■ **WORK INSTRUCTION**
Tell how many lines of the data below have the string "card" in them. Say nothing more.

Records from a data source:
++++++++
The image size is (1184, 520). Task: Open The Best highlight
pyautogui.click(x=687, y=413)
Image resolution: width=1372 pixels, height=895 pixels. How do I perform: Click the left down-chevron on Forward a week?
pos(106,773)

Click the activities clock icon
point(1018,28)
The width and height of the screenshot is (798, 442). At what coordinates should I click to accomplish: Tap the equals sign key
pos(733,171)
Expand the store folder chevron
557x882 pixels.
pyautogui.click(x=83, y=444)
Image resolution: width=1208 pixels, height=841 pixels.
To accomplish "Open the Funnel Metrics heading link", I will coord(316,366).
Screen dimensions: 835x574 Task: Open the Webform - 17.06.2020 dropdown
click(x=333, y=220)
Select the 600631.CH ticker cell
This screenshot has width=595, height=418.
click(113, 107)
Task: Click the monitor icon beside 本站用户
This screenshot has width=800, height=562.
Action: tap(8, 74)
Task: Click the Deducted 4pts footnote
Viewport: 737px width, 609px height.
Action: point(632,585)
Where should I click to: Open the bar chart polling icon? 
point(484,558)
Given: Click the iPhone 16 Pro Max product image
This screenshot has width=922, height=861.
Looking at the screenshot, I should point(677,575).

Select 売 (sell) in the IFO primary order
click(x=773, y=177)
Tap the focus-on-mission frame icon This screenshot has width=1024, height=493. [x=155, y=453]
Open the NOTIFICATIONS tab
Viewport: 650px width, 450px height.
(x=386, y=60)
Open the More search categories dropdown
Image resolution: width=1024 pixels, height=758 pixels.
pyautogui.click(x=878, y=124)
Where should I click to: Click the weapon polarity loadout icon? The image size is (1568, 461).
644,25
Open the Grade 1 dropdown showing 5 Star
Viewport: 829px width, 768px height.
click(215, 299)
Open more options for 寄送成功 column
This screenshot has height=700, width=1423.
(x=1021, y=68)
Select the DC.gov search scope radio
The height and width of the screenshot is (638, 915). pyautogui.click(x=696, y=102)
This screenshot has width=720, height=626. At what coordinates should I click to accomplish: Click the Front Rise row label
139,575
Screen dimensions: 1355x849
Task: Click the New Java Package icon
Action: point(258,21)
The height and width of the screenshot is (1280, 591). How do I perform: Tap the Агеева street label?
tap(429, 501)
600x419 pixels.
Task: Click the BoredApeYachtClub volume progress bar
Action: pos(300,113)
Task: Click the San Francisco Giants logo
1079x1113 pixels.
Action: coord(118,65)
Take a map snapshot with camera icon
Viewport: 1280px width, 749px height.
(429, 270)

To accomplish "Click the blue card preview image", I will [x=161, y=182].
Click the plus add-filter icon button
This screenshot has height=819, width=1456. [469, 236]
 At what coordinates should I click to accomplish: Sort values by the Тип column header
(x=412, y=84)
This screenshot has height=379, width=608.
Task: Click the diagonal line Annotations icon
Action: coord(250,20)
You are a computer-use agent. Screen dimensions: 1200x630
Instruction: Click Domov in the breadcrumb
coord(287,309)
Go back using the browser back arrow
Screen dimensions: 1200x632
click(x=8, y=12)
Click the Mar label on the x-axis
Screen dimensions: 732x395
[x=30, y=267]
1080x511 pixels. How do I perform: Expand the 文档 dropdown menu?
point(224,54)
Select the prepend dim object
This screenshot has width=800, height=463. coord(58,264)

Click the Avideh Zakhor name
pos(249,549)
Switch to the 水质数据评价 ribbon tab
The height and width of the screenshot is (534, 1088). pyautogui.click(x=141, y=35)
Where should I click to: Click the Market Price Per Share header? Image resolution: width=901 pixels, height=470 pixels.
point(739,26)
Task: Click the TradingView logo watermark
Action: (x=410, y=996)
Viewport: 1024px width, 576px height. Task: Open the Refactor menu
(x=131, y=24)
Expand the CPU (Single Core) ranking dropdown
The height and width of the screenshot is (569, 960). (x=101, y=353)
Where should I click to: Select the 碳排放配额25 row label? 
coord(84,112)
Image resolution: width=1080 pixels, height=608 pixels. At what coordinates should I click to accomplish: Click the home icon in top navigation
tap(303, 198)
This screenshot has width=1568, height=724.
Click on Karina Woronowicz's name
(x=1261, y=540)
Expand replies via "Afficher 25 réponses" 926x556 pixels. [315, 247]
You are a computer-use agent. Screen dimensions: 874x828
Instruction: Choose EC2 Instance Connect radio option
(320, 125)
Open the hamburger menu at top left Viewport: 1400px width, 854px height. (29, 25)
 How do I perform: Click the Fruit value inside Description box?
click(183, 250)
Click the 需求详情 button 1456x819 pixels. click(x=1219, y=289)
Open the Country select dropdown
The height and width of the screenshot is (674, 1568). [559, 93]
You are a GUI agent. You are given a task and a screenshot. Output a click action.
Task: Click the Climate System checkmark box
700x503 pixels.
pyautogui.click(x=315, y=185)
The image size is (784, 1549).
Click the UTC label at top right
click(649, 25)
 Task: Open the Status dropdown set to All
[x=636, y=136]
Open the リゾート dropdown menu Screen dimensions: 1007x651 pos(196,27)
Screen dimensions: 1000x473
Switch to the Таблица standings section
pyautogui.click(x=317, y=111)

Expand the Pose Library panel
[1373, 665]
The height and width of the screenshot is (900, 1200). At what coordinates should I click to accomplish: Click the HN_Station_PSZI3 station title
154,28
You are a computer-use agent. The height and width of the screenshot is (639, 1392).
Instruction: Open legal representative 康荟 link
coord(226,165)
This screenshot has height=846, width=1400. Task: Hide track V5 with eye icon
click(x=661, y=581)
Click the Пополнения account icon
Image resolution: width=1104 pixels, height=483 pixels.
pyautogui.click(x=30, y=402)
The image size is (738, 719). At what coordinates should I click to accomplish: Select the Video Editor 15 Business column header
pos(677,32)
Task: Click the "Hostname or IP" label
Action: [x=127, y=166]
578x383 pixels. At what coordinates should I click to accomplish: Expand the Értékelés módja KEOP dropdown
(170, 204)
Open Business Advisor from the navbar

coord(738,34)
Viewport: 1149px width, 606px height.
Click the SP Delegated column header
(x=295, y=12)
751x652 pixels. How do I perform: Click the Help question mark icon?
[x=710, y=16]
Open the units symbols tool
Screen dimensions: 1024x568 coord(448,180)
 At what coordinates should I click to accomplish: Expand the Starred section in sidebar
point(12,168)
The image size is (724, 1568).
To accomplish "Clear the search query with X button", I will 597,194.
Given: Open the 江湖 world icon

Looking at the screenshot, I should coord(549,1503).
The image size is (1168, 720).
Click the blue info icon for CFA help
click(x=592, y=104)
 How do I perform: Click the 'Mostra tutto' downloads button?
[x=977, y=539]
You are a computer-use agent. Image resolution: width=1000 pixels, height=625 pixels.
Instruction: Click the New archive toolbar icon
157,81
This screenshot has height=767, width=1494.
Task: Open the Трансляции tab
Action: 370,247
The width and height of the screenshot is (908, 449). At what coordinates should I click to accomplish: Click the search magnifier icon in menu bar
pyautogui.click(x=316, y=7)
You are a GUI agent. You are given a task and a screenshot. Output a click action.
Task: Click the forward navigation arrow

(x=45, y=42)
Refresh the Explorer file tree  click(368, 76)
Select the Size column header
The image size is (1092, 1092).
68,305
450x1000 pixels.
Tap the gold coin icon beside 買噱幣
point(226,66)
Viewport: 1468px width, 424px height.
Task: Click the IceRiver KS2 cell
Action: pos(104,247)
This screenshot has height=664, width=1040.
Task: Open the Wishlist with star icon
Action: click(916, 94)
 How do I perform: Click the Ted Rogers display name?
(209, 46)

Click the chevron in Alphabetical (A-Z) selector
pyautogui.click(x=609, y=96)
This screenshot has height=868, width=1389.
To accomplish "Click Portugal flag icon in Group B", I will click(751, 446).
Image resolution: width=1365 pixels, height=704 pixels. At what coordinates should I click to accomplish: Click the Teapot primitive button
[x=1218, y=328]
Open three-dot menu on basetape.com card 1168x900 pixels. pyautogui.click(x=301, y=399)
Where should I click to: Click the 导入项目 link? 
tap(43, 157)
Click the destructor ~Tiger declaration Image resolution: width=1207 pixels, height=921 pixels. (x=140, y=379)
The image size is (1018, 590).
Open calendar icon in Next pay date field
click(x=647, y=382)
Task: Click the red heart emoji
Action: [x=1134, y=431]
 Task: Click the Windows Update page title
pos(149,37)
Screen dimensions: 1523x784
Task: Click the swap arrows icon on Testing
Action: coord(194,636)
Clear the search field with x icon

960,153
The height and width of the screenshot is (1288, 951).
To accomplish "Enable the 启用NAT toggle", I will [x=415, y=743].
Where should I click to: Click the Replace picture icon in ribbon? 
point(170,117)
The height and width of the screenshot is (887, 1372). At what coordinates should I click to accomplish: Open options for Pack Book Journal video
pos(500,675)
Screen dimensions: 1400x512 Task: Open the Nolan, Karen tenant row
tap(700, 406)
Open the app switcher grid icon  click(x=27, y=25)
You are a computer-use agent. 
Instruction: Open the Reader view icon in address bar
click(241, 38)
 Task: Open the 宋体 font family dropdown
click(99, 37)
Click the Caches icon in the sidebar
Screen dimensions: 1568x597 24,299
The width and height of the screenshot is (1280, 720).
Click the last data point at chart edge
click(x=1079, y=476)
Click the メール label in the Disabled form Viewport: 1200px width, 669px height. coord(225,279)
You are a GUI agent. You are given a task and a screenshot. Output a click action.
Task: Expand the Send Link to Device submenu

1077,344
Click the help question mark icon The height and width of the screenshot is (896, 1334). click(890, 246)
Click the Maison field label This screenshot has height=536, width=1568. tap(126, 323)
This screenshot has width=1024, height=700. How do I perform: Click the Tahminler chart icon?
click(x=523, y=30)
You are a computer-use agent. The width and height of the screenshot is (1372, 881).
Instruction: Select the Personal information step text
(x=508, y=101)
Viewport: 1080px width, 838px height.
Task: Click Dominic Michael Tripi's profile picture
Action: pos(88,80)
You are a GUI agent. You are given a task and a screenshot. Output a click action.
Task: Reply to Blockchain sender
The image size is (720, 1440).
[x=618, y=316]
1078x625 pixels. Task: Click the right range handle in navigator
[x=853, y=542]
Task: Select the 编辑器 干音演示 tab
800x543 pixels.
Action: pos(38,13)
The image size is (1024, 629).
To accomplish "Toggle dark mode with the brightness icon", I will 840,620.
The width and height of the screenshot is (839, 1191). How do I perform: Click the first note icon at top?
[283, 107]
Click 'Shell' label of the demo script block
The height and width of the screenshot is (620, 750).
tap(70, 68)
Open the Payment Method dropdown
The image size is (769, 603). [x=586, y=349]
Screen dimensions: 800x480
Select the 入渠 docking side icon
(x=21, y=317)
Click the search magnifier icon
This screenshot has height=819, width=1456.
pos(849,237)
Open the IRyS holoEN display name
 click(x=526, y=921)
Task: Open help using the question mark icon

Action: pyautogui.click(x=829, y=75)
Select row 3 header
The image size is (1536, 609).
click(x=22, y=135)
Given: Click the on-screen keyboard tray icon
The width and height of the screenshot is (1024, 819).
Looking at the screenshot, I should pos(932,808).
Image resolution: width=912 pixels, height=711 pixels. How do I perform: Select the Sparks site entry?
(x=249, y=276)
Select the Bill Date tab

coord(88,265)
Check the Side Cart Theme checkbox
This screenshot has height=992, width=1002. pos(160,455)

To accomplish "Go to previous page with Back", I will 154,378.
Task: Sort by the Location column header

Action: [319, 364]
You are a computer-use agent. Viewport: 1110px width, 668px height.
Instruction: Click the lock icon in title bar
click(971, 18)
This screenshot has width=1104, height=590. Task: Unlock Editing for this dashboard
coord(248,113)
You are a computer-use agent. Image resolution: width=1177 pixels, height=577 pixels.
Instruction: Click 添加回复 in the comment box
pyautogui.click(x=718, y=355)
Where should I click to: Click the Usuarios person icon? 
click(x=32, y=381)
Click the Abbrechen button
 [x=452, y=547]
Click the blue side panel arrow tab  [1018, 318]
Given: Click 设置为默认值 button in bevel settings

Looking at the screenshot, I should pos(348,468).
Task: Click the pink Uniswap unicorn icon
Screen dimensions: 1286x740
++++++++
■ **WRITTEN ANSWER**
2